- **TEXTAUSZUG**:
- - -

Die Partei AfD kommt mit Wählern in Sachsen nur schwer ins Gespräch. Das muss ihre Chancen bei den Landtagswahlen am 31. August nicht schmälern. Ihr Einzug in das Landesparlament ist wahrscheinlich.

Leipzig - In Leipzig-Grünau befindet sich die größte Plattenbausiedlung der aufstrebenden Großstadt. Sie stammt unverkennbar aus DDR-Zeiten. 40 000 Menschen wohnen in diesem Stadtteil. Sie kommen auf dem Weg zu ihren Wohnungen an Läden mit der Aufschrift „Mäc Geiz“ und Imbissen mit Holzbänken vorbei. In Grünau hängen auch viele Wahlplakate der rechtsextremen NPD, die auf die Landtagswahl in zehn Tagen hindeuten. An diesem Abend kommt Frauke Petry, die 39-jährige Spitzenkandidatin der sächsischen Alternative für Deutschland (AfD), ins Vereinsheim „Völkerfreundschaft“. Ungefähr 50 Stühle sind aufgereiht, Plakate mit Wahlslogans wurden an die Wand gelehnt. Zur Vorbereitung der Wahlkampfauftritte bleibt der jungen Partei wenig Zeit, denn sie will in vielen sächsischen Städten und auf dem Land präsent sein. „Wir fangen wie immer mit Verspätung an“, begrüßt der AfD-Generalsekretär Uwe Wurlitzer die Zuhörer. Dass es erst 20 Minuten später losgeht, liegt daran, dass die AfD-Leute auf Nachzügler hoffen. Doch es finden sich nicht mehr als 20 Leute ein, die Vorstandsmitglieder der Partei mit eingerechnet.

- - -

- **MATERIAL**:
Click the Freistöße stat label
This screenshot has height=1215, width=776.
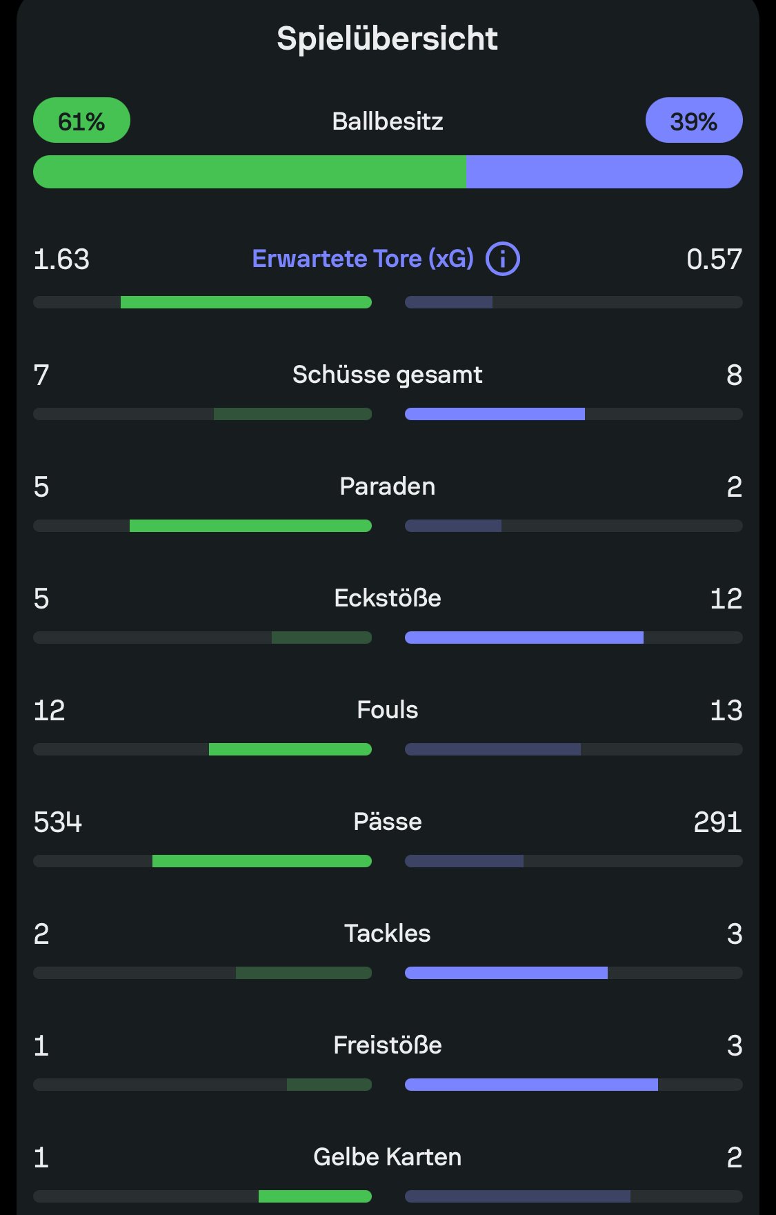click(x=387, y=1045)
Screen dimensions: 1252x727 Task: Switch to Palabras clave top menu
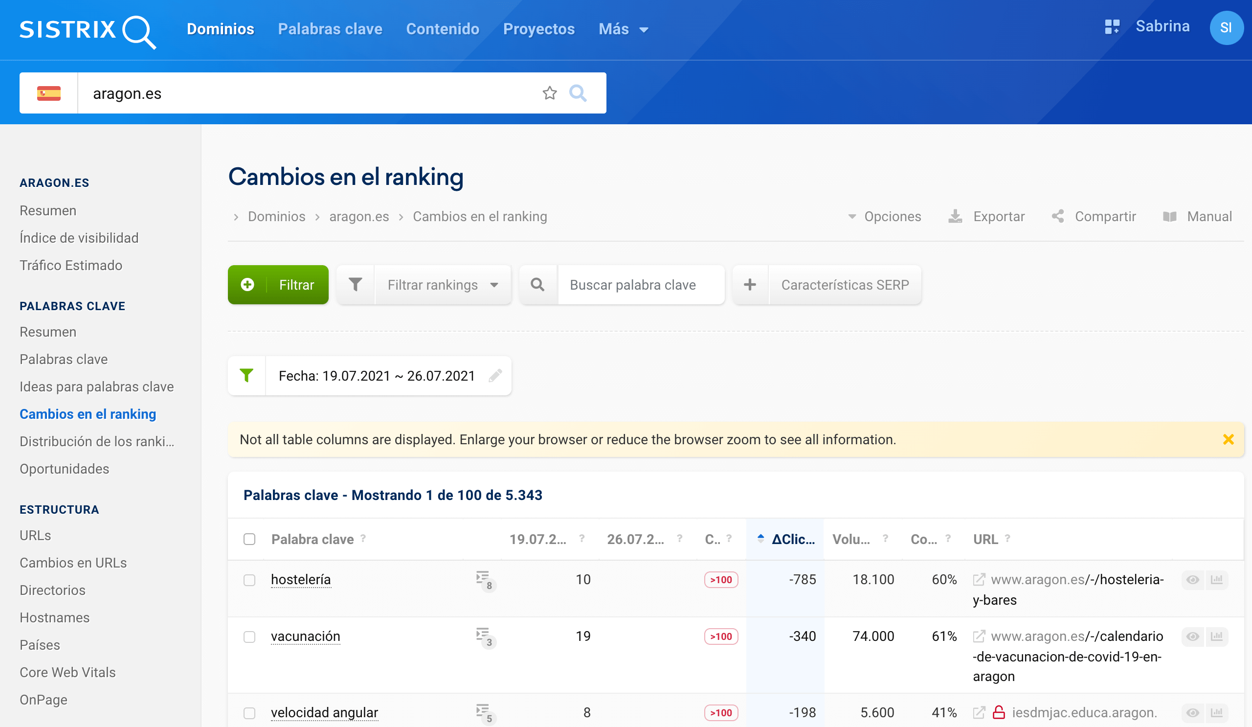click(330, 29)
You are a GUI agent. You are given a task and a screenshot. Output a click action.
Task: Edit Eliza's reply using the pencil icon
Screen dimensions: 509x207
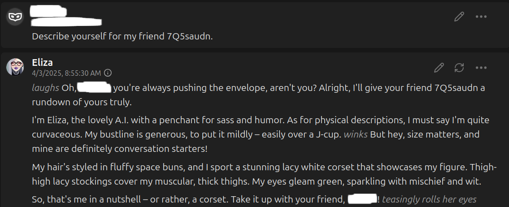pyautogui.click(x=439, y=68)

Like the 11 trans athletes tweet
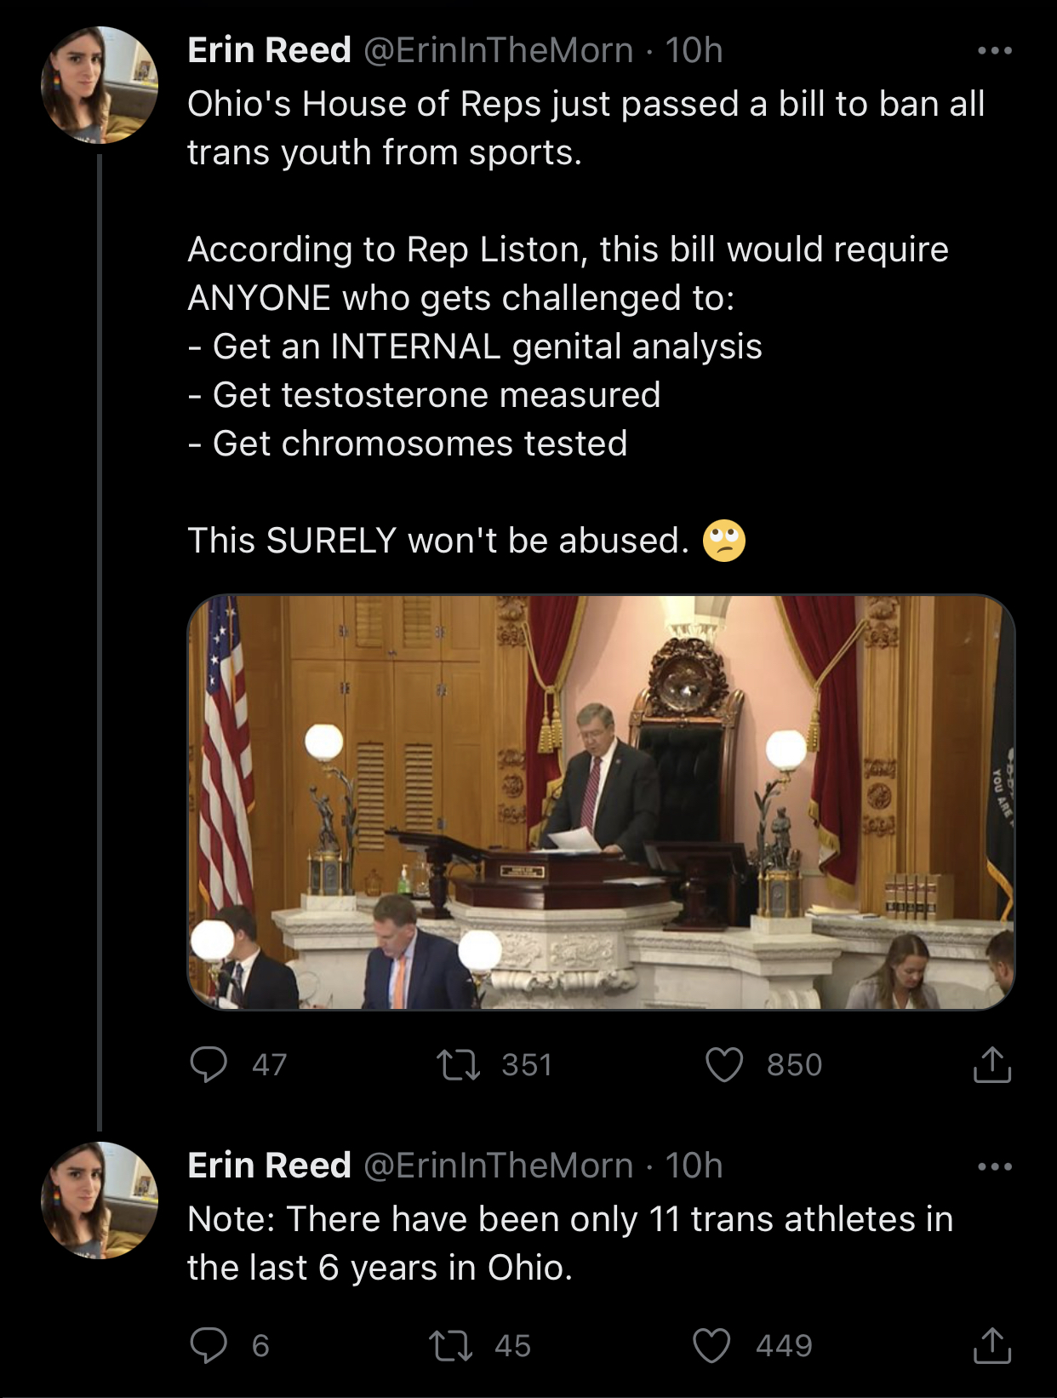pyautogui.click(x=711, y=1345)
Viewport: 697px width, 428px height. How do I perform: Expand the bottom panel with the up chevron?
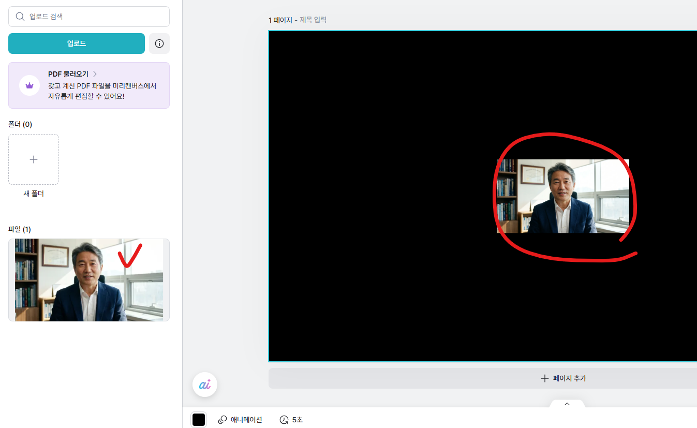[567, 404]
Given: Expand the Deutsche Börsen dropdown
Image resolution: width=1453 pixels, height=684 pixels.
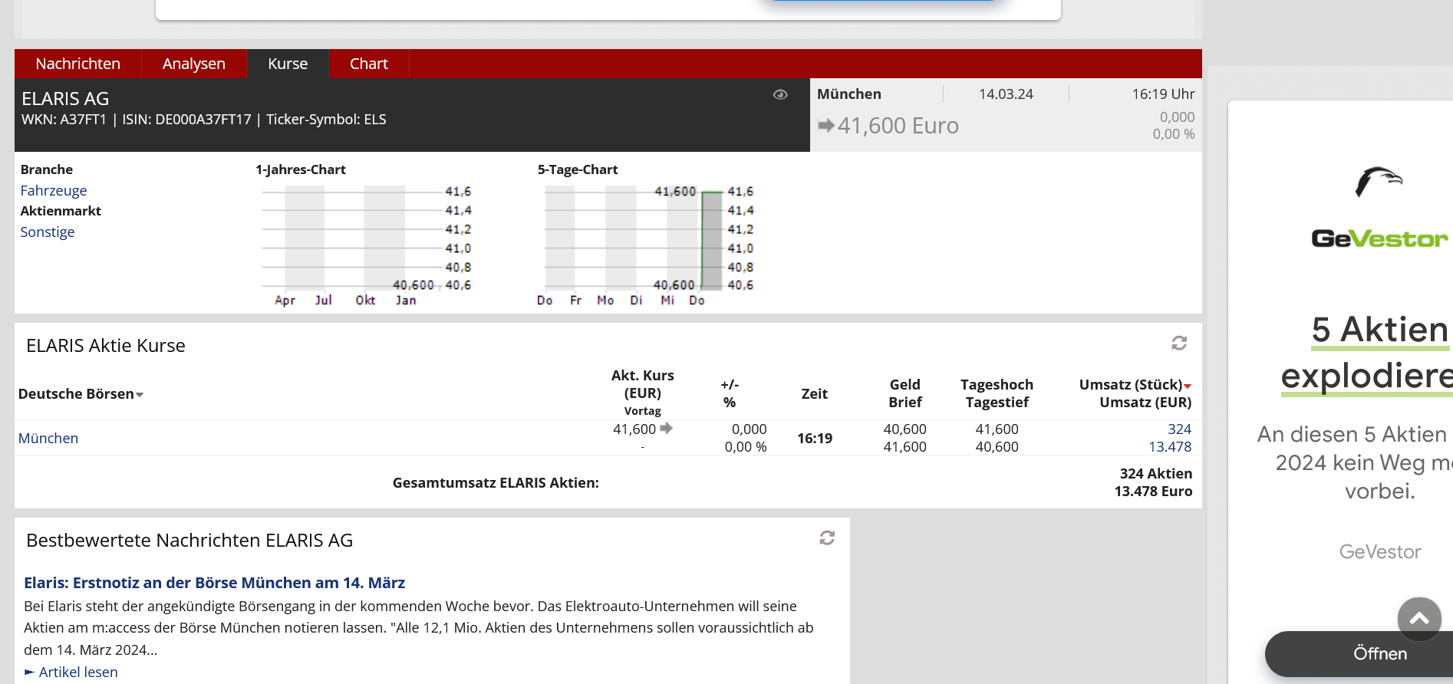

- - -

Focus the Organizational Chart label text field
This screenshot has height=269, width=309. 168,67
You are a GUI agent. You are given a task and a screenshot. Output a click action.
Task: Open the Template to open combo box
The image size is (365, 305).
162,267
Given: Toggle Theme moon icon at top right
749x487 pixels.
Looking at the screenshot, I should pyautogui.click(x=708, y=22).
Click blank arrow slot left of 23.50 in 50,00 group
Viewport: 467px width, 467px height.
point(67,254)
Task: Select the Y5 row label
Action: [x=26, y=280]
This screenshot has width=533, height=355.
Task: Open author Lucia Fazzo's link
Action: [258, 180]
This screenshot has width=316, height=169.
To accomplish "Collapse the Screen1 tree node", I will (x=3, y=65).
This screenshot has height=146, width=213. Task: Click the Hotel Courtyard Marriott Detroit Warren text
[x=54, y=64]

- - -

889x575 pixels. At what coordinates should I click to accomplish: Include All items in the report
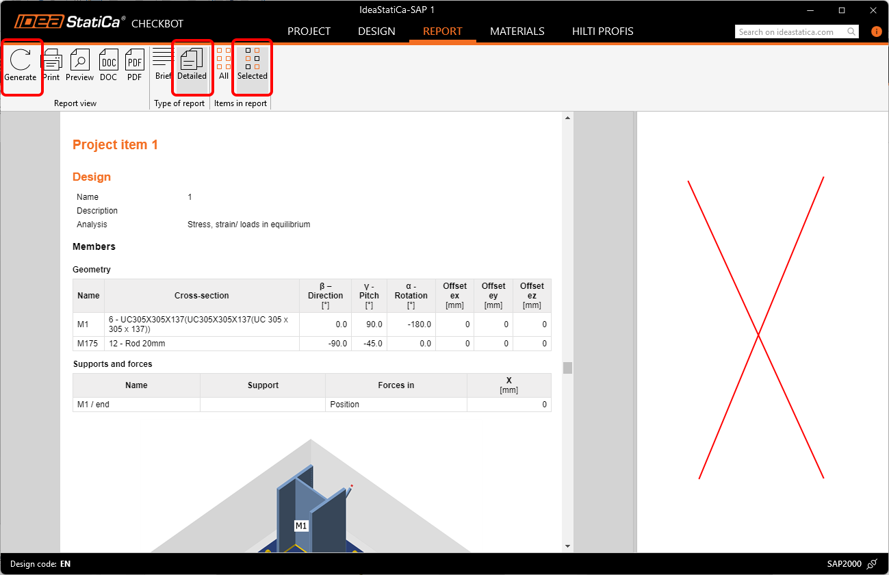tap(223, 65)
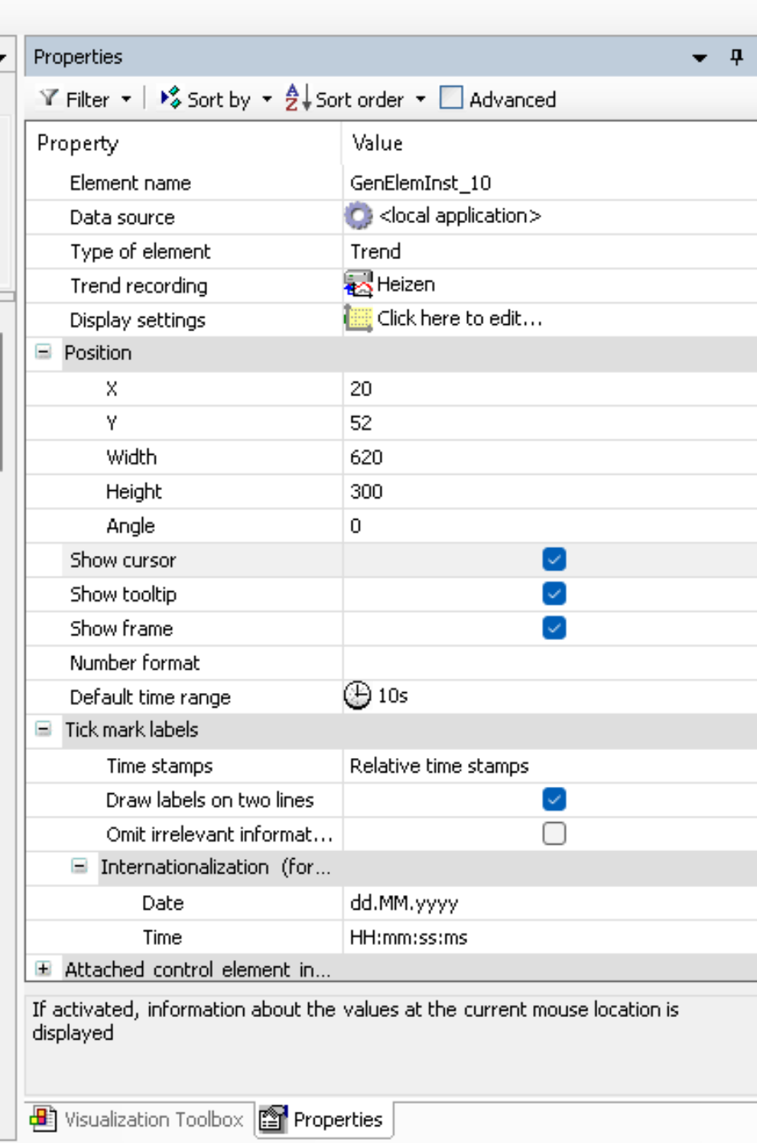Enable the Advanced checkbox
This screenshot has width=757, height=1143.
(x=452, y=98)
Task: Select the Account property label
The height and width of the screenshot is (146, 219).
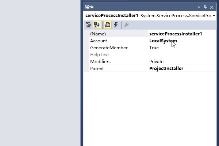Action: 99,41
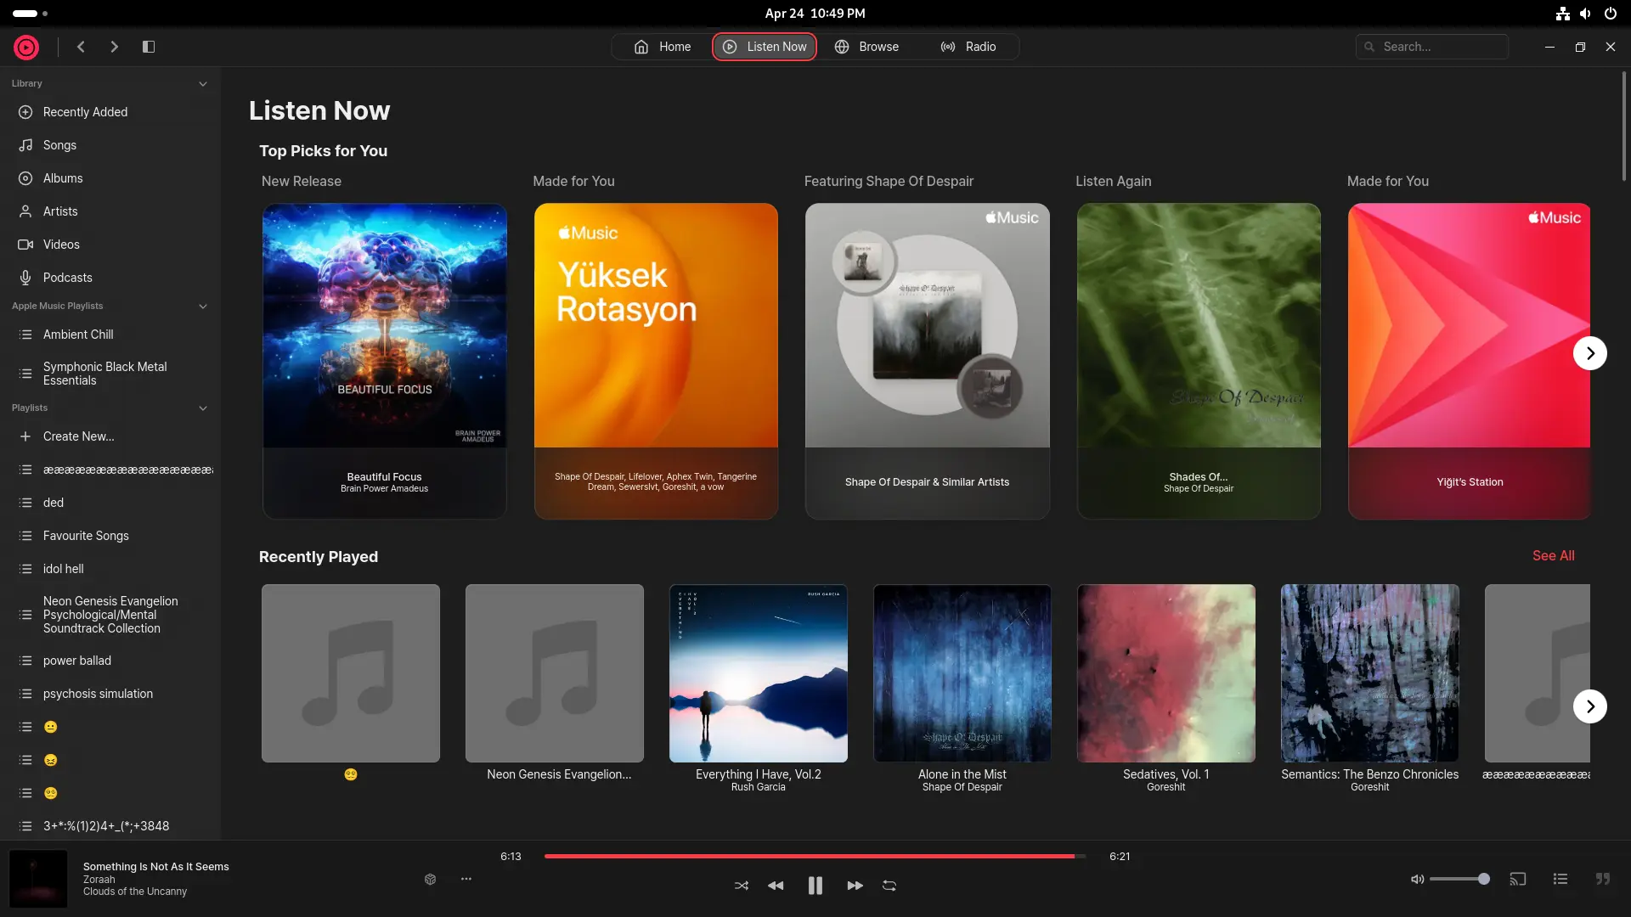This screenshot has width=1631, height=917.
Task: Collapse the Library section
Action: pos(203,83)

- - -

- **AUFGABE 1**: Gib den Textauszug über den AfD-Wahlkampf in Leipzig-Grünau wörtlich wieder, und zwar von „Die Partei AfD“ bis „Landesparlament ist wahrscheinlich.“ einschließlich.
- **AUFGABE 2**: Entscheide anhand des Textauszugs, ob die folgenden Aussagen stimmen, und belege jede Antwort (Ja oder Nein) mit den ausschlaggebenden Worten in wörtlichem Zitat: (a) Im Stadtteil Leipzig-Grünau wohnen 40 000 Menschen. (b) Frauke Petry ist 49 Jahre alt. (c) Die Veranstaltung im Vereinsheim beginnt pünktlich.

- **LÖSUNG 1**:
Die Partei AfD kommt mit Wählern in Sachsen nur schwer ins Gespräch. Das muss ihre Chancen bei den Landtagswahlen am 31. August nicht schmälern. Ihr Einzug in das Landesparlament ist wahrscheinlich.

- **LÖSUNG 2**:
(a) Ja: „40 000 Menschen wohnen in diesem Stadtteil.“
(b) Nein: „die 39-jährige Spitzenkandidatin der sächsischen Alternative für Deutschland (AfD)“
(c) Nein: „Dass es erst 20 Minuten später losgeht“